Cut and paint bigger vines climbing up trees as described previously. Smaller vines usually pull up fairly easily. If you have small vines popping up here and there, vigilant pulling will prevent invasion. You can spray the leaves with herbicide when vines are actively growing, but it’s hard to do this without hurting desirable plants.

Chinese Privet Crowding an Ornamental, photo courtesy Thomas Scheitlin

Chinese Privet Crowding an Ornamental, photo courtesy Thomas Scheitlin

Chinese Privet (Ligustrum sinense) has become a dangerous space invader in the wetlands of North Carolina’s coastal plain, and it is rapidly overtaking our Triangle area bottomland forests. Oppositely arranged, small leaves are evergreen to semi-evergreen, and the shrubs can reach heights of 30 feet. They aggressively shade out all natives.
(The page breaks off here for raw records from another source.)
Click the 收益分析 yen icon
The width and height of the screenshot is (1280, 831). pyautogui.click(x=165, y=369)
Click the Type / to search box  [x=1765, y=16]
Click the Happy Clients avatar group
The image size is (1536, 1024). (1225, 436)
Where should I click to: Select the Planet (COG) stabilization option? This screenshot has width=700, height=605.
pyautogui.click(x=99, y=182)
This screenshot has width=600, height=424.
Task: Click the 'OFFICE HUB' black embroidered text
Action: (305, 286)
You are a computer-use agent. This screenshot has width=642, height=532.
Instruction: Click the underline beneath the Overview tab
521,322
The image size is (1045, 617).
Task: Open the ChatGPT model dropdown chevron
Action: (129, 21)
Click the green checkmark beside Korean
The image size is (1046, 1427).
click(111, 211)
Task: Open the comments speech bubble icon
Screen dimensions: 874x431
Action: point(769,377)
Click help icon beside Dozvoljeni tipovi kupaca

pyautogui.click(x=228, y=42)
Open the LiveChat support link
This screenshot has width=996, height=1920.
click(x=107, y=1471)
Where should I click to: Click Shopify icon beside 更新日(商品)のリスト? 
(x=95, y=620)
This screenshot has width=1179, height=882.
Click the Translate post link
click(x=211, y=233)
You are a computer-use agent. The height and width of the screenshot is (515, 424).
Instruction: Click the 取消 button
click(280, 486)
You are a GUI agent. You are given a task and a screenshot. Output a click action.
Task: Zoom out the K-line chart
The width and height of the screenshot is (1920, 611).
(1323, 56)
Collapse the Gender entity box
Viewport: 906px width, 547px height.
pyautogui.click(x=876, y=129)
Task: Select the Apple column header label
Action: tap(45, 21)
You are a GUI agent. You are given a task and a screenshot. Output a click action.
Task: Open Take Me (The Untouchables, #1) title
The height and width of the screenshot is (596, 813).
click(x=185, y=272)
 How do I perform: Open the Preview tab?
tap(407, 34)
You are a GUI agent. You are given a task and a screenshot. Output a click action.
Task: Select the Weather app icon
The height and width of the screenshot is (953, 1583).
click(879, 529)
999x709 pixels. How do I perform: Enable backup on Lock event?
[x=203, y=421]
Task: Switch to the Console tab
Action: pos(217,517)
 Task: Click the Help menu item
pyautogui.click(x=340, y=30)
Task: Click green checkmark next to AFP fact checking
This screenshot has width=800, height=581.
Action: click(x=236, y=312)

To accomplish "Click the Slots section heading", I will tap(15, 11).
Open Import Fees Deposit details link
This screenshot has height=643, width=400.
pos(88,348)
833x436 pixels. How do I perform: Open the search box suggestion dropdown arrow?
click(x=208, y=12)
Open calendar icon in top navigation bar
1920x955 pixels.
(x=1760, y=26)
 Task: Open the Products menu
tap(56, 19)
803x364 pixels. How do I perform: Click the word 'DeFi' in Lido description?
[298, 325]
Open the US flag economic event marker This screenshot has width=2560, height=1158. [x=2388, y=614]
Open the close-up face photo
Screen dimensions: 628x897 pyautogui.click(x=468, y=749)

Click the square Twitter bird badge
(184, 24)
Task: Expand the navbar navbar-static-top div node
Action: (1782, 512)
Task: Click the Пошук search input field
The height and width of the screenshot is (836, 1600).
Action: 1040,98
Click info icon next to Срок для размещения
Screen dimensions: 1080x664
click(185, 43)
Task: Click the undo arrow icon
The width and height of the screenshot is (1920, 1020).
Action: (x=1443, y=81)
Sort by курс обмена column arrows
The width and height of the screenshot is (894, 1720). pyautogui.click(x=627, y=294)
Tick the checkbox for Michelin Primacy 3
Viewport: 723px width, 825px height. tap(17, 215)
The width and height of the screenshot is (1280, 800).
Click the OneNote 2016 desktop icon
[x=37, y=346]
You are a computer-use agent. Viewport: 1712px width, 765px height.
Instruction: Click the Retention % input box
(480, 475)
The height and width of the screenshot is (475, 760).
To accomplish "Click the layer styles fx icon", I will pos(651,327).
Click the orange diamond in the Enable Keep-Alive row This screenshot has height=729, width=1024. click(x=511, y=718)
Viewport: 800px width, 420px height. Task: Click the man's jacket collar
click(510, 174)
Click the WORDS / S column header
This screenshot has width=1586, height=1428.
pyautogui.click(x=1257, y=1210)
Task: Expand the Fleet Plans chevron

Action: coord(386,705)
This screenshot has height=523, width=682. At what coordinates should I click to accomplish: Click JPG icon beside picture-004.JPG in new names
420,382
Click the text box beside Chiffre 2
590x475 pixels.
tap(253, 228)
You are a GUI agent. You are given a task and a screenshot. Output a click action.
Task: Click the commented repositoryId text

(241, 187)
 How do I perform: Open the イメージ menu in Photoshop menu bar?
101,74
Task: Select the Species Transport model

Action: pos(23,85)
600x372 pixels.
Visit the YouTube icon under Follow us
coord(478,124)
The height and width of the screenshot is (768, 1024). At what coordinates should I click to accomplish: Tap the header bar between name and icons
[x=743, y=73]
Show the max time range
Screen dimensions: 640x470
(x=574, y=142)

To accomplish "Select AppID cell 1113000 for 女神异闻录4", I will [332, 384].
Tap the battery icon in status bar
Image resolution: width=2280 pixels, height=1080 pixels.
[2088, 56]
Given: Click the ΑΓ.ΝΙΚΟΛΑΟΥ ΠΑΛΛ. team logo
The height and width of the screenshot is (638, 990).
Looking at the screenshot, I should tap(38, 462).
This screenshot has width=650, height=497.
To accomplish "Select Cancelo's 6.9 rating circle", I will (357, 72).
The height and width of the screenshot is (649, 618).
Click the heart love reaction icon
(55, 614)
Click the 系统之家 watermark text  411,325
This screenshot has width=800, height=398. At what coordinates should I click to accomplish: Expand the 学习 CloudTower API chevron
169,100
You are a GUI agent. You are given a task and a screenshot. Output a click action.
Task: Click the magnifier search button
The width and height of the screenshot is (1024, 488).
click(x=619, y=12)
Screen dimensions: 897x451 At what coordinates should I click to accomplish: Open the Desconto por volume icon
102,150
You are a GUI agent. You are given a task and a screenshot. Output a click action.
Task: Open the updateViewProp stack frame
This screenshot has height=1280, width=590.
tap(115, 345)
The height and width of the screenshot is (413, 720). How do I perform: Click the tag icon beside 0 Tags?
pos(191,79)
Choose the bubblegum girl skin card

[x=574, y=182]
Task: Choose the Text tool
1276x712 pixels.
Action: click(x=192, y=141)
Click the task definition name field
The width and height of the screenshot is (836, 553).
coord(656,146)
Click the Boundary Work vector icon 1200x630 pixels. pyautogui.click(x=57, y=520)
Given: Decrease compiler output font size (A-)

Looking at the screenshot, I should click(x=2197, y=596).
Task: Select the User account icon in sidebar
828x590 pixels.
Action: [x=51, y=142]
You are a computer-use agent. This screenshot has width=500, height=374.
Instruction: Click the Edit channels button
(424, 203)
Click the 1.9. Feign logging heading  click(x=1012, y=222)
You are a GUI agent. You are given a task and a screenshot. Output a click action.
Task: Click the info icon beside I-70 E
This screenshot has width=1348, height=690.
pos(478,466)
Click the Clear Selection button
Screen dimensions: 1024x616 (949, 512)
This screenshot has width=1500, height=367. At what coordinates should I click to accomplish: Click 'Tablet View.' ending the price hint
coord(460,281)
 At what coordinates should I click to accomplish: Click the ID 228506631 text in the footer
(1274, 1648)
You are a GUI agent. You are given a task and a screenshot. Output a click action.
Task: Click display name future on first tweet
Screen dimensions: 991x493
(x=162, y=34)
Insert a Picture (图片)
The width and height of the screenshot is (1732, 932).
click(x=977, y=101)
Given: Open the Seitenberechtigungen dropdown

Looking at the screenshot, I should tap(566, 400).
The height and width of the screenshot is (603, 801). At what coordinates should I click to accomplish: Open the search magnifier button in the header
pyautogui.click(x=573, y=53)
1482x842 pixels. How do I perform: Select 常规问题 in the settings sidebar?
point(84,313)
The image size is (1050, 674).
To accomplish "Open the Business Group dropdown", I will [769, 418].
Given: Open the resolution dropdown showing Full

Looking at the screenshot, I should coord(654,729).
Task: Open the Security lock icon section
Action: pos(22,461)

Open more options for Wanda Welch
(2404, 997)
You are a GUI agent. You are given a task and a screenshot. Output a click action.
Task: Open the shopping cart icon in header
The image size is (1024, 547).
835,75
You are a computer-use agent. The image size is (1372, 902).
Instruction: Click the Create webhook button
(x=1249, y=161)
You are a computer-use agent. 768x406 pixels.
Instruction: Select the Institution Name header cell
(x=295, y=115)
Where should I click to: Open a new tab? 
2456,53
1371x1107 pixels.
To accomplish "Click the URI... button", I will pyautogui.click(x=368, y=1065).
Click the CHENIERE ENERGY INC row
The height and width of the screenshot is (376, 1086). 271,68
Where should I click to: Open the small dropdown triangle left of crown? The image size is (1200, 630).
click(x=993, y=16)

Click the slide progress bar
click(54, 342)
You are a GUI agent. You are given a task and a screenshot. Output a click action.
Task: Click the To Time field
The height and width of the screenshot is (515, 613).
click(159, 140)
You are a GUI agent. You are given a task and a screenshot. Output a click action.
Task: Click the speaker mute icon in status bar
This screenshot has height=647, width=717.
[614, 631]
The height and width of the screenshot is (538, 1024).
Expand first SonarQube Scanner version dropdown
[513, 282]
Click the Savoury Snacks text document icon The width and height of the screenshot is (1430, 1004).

White flower clusters in spring produce numerous purple berries that birds love.

Small plants and seedlings can be pulled out of the ground and destroyed. Cut down bigger shrubs and paint the stumps with herbicide. Cut or spray the leaves of new growth when resprouting occurs.

Catherine Bollinger has been a Triangle gardener for over 40 years. For the past 20 years, she’s been battling invasive exotic plants on her family’s five acres in Chatham County.